Repeat all of the records exactly, leaving out the pictures.

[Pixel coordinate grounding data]
*** Begin section ***

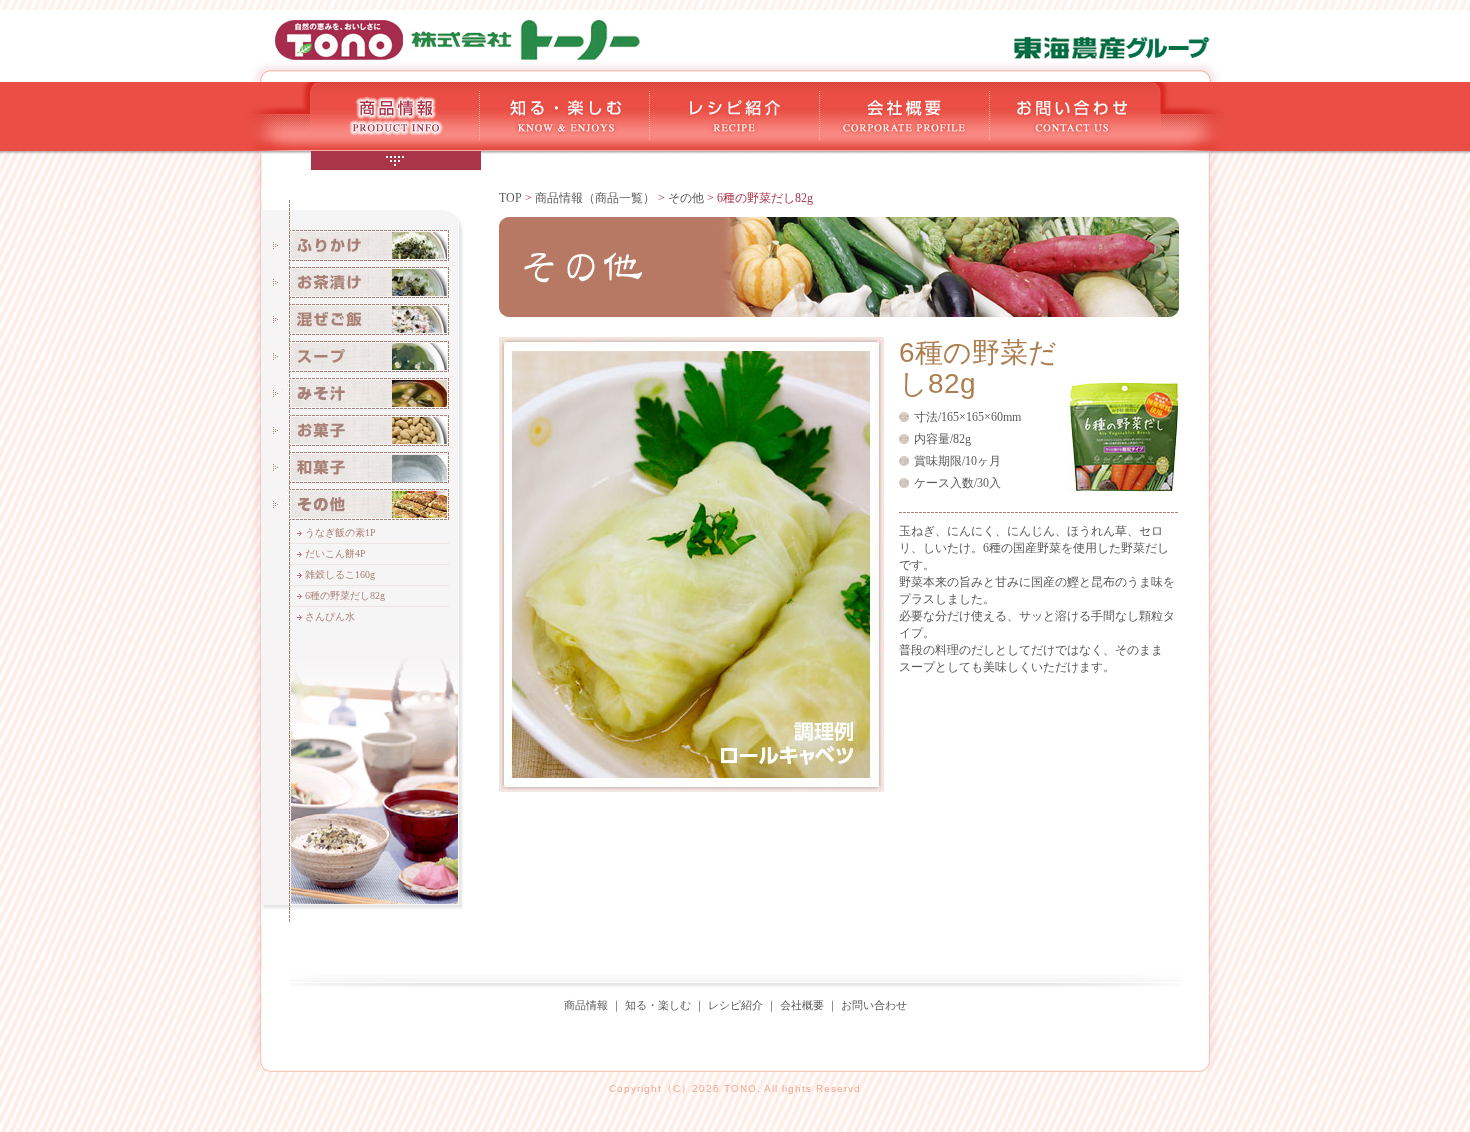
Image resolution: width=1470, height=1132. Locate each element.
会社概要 (802, 1005)
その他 (686, 198)
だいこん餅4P (335, 553)
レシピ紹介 (735, 1005)
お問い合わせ (874, 1005)
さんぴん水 (330, 616)
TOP (510, 198)
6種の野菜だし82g (345, 595)
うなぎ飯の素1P (340, 532)
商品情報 (586, 1005)
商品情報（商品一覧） (595, 198)
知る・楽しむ (658, 1005)
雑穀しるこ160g (340, 574)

*** End section ***

OUTPUT FOR THIS EXERCISE →
Image resolution: width=1470, height=1132. Locate each element.
会社概要 (802, 1005)
その他 (686, 198)
だいこん餅4P (335, 553)
レシピ紹介 (735, 1005)
お問い合わせ (874, 1005)
さんぴん水 (330, 616)
TOP (510, 198)
6種の野菜だし82g (345, 595)
うなぎ飯の素1P (340, 532)
商品情報 (586, 1005)
商品情報（商品一覧） (595, 198)
知る・楽しむ (658, 1005)
雑穀しるこ160g (340, 574)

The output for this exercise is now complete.